• _What you should do_
Extract every line of the items below and reproduce each one verbatim, in order.

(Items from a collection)
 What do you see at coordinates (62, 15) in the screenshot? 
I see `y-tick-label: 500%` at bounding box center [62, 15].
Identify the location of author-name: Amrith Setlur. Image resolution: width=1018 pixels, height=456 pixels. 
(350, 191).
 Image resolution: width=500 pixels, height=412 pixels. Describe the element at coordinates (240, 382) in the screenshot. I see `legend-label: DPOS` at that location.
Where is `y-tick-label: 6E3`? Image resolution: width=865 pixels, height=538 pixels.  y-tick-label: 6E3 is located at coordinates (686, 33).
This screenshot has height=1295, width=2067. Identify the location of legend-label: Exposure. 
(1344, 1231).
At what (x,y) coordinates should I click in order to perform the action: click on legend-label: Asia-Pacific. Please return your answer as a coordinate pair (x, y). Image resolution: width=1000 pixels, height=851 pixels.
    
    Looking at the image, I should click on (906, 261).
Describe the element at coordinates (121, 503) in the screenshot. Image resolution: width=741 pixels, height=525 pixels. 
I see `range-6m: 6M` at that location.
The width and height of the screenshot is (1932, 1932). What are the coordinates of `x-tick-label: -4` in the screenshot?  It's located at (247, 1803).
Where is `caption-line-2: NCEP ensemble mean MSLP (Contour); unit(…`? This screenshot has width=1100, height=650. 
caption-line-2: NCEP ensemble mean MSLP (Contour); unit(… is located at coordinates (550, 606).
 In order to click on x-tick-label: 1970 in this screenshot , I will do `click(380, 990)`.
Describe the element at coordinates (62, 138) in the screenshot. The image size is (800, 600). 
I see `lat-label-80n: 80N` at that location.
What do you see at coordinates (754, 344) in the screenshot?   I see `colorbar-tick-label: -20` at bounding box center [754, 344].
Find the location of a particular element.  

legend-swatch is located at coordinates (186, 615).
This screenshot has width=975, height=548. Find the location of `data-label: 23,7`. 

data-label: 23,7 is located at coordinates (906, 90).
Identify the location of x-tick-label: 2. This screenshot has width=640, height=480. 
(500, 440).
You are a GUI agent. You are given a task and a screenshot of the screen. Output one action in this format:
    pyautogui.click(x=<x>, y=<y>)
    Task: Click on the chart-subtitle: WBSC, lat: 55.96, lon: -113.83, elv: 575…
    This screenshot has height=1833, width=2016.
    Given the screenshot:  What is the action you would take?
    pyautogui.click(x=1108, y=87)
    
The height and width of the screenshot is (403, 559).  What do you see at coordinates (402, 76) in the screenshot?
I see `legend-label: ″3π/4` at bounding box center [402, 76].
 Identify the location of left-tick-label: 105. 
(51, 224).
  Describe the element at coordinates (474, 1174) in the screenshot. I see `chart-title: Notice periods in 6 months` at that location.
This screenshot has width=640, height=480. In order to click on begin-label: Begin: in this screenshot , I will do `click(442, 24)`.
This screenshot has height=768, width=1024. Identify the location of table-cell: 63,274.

• _Exercise output_
 What do you see at coordinates (62, 15) in the screenshot? 
I see `y-tick-label: 500%` at bounding box center [62, 15].
Identify the location of author-name: Amrith Setlur. Image resolution: width=1018 pixels, height=456 pixels. 
(350, 191).
 Image resolution: width=500 pixels, height=412 pixels. Describe the element at coordinates (240, 382) in the screenshot. I see `legend-label: DPOS` at that location.
Where is `y-tick-label: 6E3`? Image resolution: width=865 pixels, height=538 pixels.  y-tick-label: 6E3 is located at coordinates (686, 33).
This screenshot has height=1295, width=2067. Identify the location of legend-label: Exposure. 
(1344, 1231).
At what (x,y) coordinates should I click in order to perform the action: click on legend-label: Asia-Pacific. Please return your answer as a coordinate pair (x, y). Image resolution: width=1000 pixels, height=851 pixels.
    
    Looking at the image, I should click on (906, 261).
Describe the element at coordinates (121, 503) in the screenshot. Image resolution: width=741 pixels, height=525 pixels. 
I see `range-6m: 6M` at that location.
The width and height of the screenshot is (1932, 1932). What are the coordinates of `x-tick-label: -4` in the screenshot?  It's located at (247, 1803).
Where is `caption-line-2: NCEP ensemble mean MSLP (Contour); unit(…`? This screenshot has width=1100, height=650. 
caption-line-2: NCEP ensemble mean MSLP (Contour); unit(… is located at coordinates (550, 606).
 In order to click on x-tick-label: 1970 in this screenshot , I will do `click(380, 990)`.
Describe the element at coordinates (62, 138) in the screenshot. The image size is (800, 600). 
I see `lat-label-80n: 80N` at that location.
What do you see at coordinates (754, 344) in the screenshot?   I see `colorbar-tick-label: -20` at bounding box center [754, 344].
Find the location of a particular element.  

legend-swatch is located at coordinates (186, 615).
This screenshot has width=975, height=548. Find the location of `data-label: 23,7`. 

data-label: 23,7 is located at coordinates (906, 90).
Identify the location of x-tick-label: 2. This screenshot has width=640, height=480. 
(500, 440).
You are a GUI agent. You are given a task and a screenshot of the screen. Output one action in this format:
    pyautogui.click(x=<x>, y=<y>)
    Task: Click on the chart-subtitle: WBSC, lat: 55.96, lon: -113.83, elv: 575…
    This screenshot has height=1833, width=2016.
    Given the screenshot:  What is the action you would take?
    pyautogui.click(x=1108, y=87)
    
The height and width of the screenshot is (403, 559).  What do you see at coordinates (402, 76) in the screenshot?
I see `legend-label: ″3π/4` at bounding box center [402, 76].
 Identify the location of left-tick-label: 105. 
(51, 224).
  Describe the element at coordinates (474, 1174) in the screenshot. I see `chart-title: Notice periods in 6 months` at that location.
This screenshot has width=640, height=480. In order to click on begin-label: Begin: in this screenshot , I will do `click(442, 24)`.
This screenshot has height=768, width=1024. Identify the location of table-cell: 63,274.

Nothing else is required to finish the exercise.